Tuesday 15 November 2011

US REDISCOVERING ASIA?

StraitsTimes

RE-ORIENTING AMERICA

Richard N. Haass

The Straits Times, November 15, 2011

Some 40 years ago, when I entered Oxford University as a graduate student, I declared my interest in the Middle East. I was told that this part of the world came under the rubric of 'Oriental Studies,' and that I would be assigned an appropriate professor. But when I arrived for my first meeting at the professor's office, his bookshelves were lined with volumes bearing Chinese characters. He was a specialist in what was, at least for me at the time, the wrong Orient.

Something akin to this mistake has befallen American foreign policy. The United States has become preoccupied with the Middle East - in certain ways, the wrong Orient - and has not paid adequate attention to East Asia and the Pacific, where much of the twenty-first century's history will be written.

The good news is that this focus is shifting. Indeed, a quiet transformation is taking place in American foreign policy, one that is as significant as it is overdue. The US has rediscovered Asia.

'Rediscovered' is the operative word here. Asia was one of the two principal theaters of World War II, and again shared centrality with Europe during the Cold War. Indeed, the period's two greatest conflicts - the wars in Korea and Vietnam - were fought on the Asian mainland.

But, with the end of the Cold War and the demise of the Soviet Union, Asia receded from American interest. In the first decade of the post-Cold War era, the US trained much of its attention on Europe.
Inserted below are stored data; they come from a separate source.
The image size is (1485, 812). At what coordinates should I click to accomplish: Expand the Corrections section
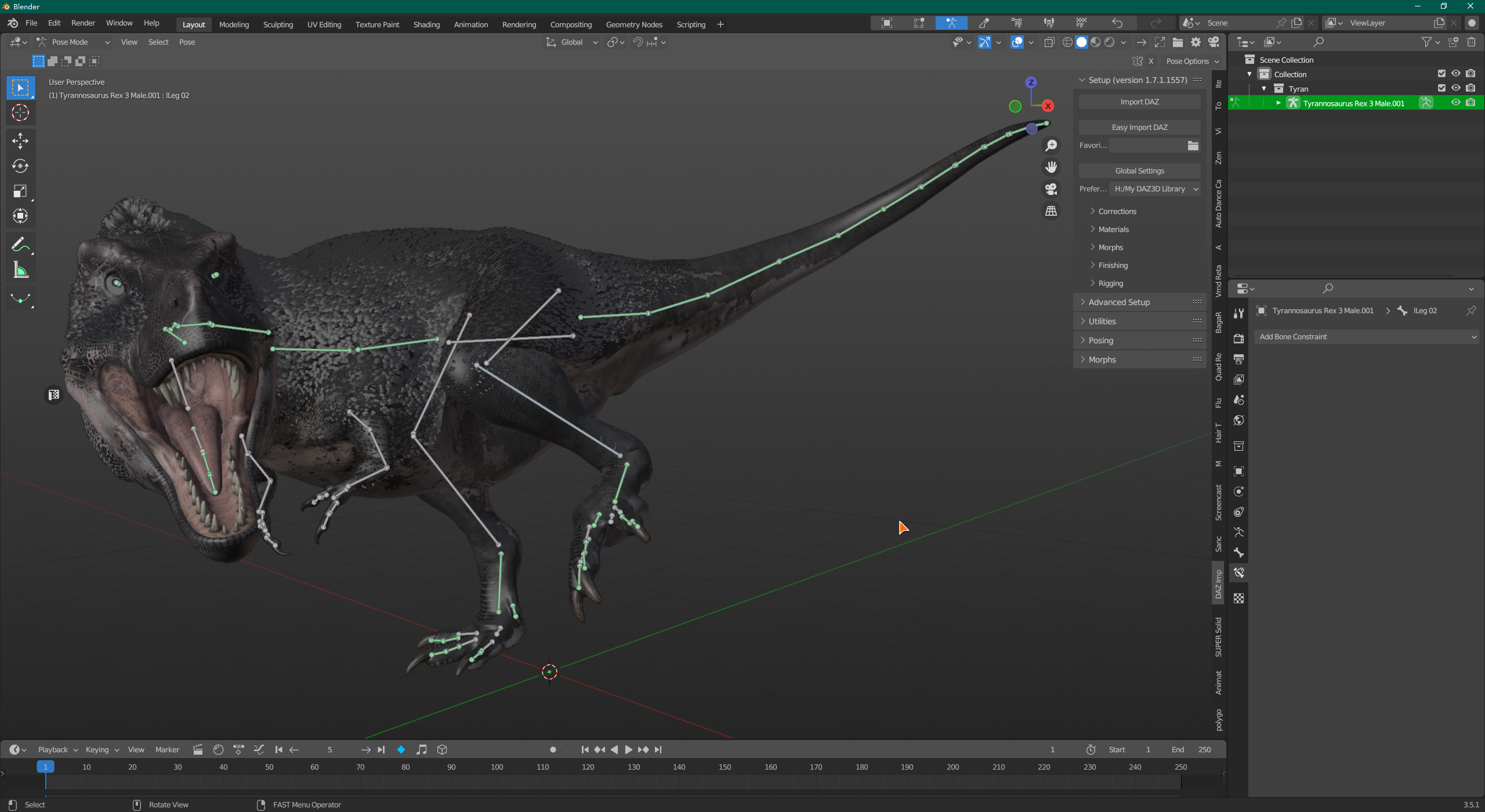[1117, 211]
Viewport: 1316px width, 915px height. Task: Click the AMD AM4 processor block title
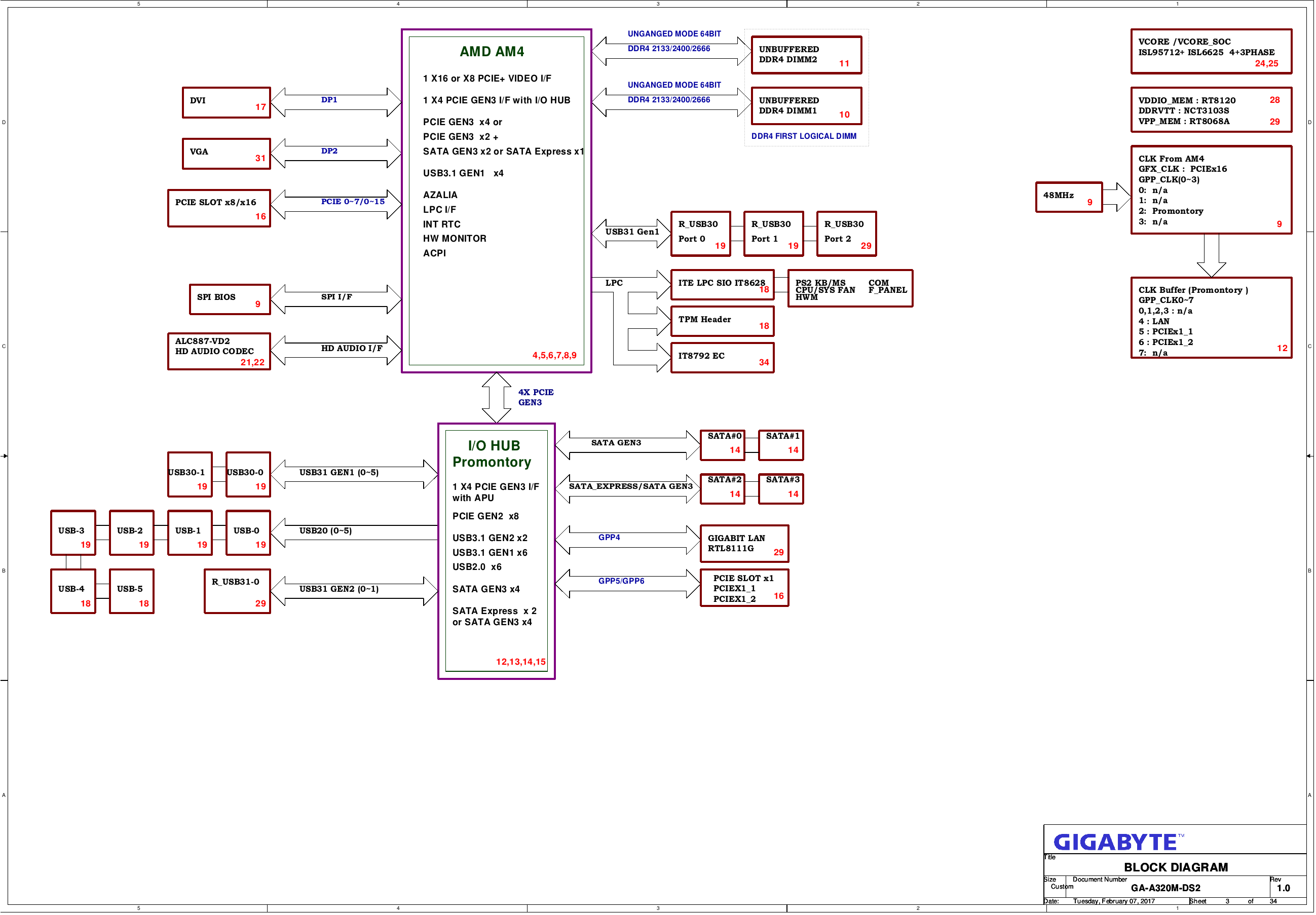tap(491, 52)
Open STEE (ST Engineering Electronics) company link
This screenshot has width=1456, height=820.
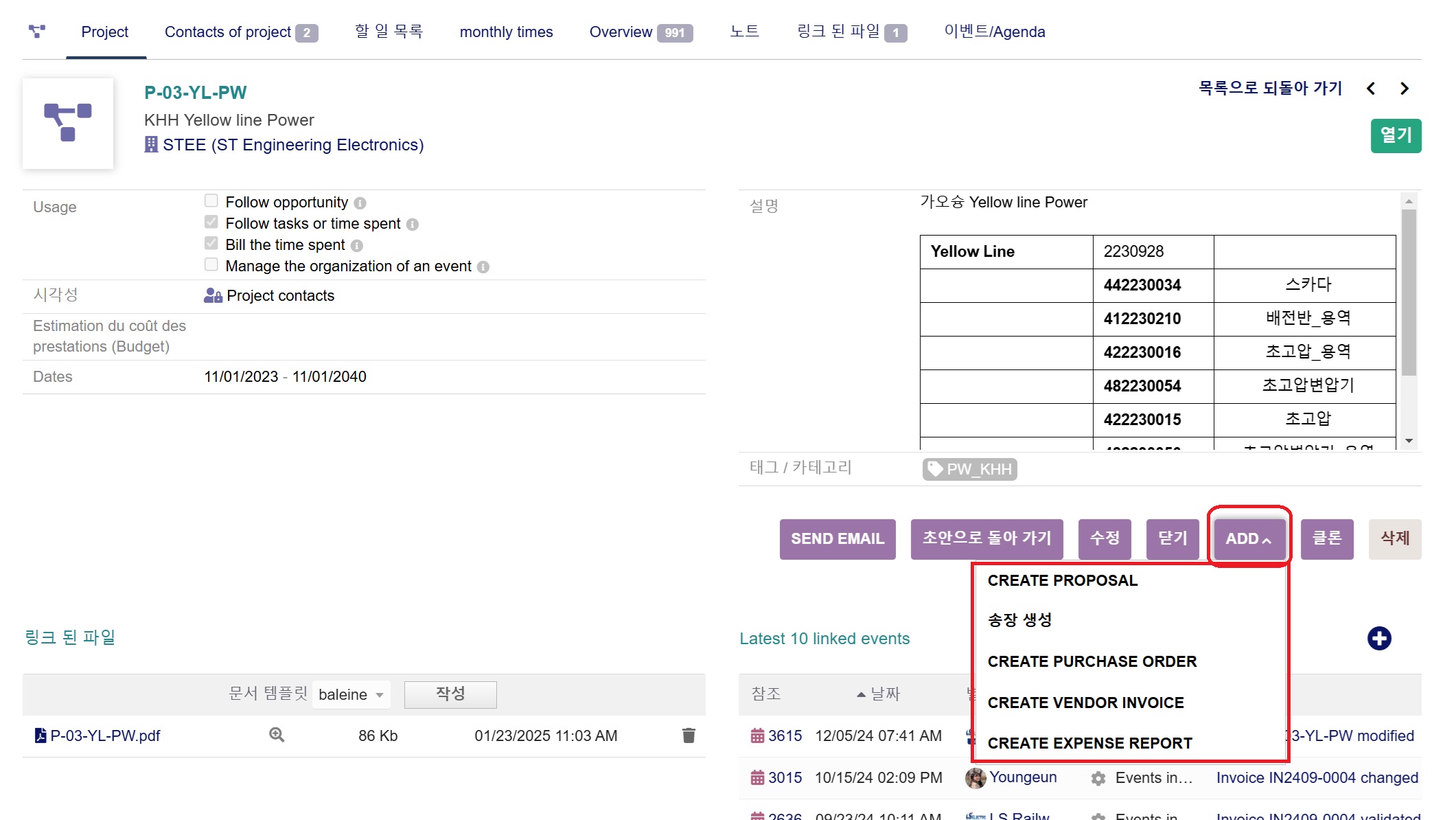(293, 145)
American policymakers focused primarily on enlarging Nato to encompass many of the former Warsaw Pact countries, and on contending with the post-Yugoslav wars.

The second phase of the post-Cold War era began with the 9/11 terror attacks. What followed was a decade of US focus on terrorism and the large-scale commitment of American military forces to Iraq and Afghanistan. The two conflicts have claimed more than 6,000 American lives, cost more than US$1 trillion (S$1.3 trillion), and consumed countless hours for two presidents and their senior staff.